# START OF Given data

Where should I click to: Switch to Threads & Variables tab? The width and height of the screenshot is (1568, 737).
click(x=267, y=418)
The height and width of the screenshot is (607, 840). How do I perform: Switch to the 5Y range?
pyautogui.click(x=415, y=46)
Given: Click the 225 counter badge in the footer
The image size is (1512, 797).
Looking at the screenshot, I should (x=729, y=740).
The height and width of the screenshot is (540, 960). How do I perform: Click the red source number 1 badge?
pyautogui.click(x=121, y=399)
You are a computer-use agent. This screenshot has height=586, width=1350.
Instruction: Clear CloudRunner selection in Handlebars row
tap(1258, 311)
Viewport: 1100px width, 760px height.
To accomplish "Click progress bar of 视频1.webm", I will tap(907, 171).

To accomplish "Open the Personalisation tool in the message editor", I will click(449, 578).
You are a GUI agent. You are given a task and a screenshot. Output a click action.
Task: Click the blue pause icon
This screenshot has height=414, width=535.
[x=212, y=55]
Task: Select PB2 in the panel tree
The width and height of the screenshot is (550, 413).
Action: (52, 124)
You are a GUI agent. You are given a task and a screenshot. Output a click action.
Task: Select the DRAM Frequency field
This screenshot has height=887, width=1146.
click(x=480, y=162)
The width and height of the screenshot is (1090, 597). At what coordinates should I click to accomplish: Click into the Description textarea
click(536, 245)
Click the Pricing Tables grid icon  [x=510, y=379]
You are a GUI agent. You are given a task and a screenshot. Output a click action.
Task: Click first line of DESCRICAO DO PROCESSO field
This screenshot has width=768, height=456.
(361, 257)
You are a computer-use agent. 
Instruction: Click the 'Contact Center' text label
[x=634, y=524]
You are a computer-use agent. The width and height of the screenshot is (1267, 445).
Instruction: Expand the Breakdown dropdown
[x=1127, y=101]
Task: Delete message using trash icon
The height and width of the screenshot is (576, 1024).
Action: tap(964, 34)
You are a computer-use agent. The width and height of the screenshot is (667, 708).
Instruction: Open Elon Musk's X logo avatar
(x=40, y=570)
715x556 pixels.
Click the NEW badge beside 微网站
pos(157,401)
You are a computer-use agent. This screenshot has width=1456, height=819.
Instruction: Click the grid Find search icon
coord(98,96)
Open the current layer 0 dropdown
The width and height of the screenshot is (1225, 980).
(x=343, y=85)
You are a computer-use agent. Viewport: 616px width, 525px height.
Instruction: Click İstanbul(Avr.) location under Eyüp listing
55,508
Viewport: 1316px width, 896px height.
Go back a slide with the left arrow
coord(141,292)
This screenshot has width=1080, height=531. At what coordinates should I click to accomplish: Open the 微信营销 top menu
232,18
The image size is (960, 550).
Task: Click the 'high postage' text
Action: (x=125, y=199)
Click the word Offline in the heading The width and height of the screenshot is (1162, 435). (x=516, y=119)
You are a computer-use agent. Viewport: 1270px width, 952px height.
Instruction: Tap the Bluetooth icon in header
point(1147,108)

# END OF Given data

• [Work to be completed]: Reproduce all of the material above verbatim, keeping every line in its original order.

• [Solution]:
Where should I click to: Switch to Threads & Variables tab? The width and height of the screenshot is (1568, 737).
click(x=267, y=418)
The height and width of the screenshot is (607, 840). How do I perform: Switch to the 5Y range?
pyautogui.click(x=415, y=46)
Given: Click the 225 counter badge in the footer
The image size is (1512, 797).
Looking at the screenshot, I should (x=729, y=740).
The height and width of the screenshot is (540, 960). How do I perform: Click the red source number 1 badge?
pyautogui.click(x=121, y=399)
You are a computer-use agent. This screenshot has height=586, width=1350.
Instruction: Clear CloudRunner selection in Handlebars row
tap(1258, 311)
Viewport: 1100px width, 760px height.
To accomplish "Click progress bar of 视频1.webm", I will tap(907, 171).

To accomplish "Open the Personalisation tool in the message editor", I will click(449, 578).
You are a GUI agent. You are given a task and a screenshot. Output a click action.
Task: Click the blue pause icon
This screenshot has height=414, width=535.
[x=212, y=55]
Task: Select PB2 in the panel tree
The width and height of the screenshot is (550, 413).
Action: (52, 124)
You are a GUI agent. You are given a task and a screenshot. Output a click action.
Task: Select the DRAM Frequency field
This screenshot has height=887, width=1146.
click(x=480, y=162)
The width and height of the screenshot is (1090, 597). At what coordinates should I click to accomplish: Click into the Description textarea
click(536, 245)
Click the Pricing Tables grid icon  [x=510, y=379]
You are a GUI agent. You are given a task and a screenshot. Output a click action.
Task: Click first line of DESCRICAO DO PROCESSO field
This screenshot has width=768, height=456.
(361, 257)
You are a computer-use agent. 
Instruction: Click the 'Contact Center' text label
[x=634, y=524]
You are a computer-use agent. The width and height of the screenshot is (1267, 445).
Instruction: Expand the Breakdown dropdown
[x=1127, y=101]
Task: Delete message using trash icon
The height and width of the screenshot is (576, 1024).
Action: tap(964, 34)
You are a computer-use agent. The width and height of the screenshot is (667, 708).
Instruction: Open Elon Musk's X logo avatar
(x=40, y=570)
715x556 pixels.
Click the NEW badge beside 微网站
pos(157,401)
You are a computer-use agent. This screenshot has width=1456, height=819.
Instruction: Click the grid Find search icon
coord(98,96)
Open the current layer 0 dropdown
The width and height of the screenshot is (1225, 980).
(x=343, y=85)
You are a computer-use agent. Viewport: 616px width, 525px height.
Instruction: Click İstanbul(Avr.) location under Eyüp listing
55,508
Viewport: 1316px width, 896px height.
Go back a slide with the left arrow
coord(141,292)
This screenshot has width=1080, height=531. At what coordinates should I click to accomplish: Open the 微信营销 top menu
232,18
The image size is (960, 550).
Task: Click the 'high postage' text
Action: (x=125, y=199)
Click the word Offline in the heading The width and height of the screenshot is (1162, 435). (x=516, y=119)
You are a computer-use agent. Viewport: 1270px width, 952px height.
Instruction: Tap the Bluetooth icon in header
point(1147,108)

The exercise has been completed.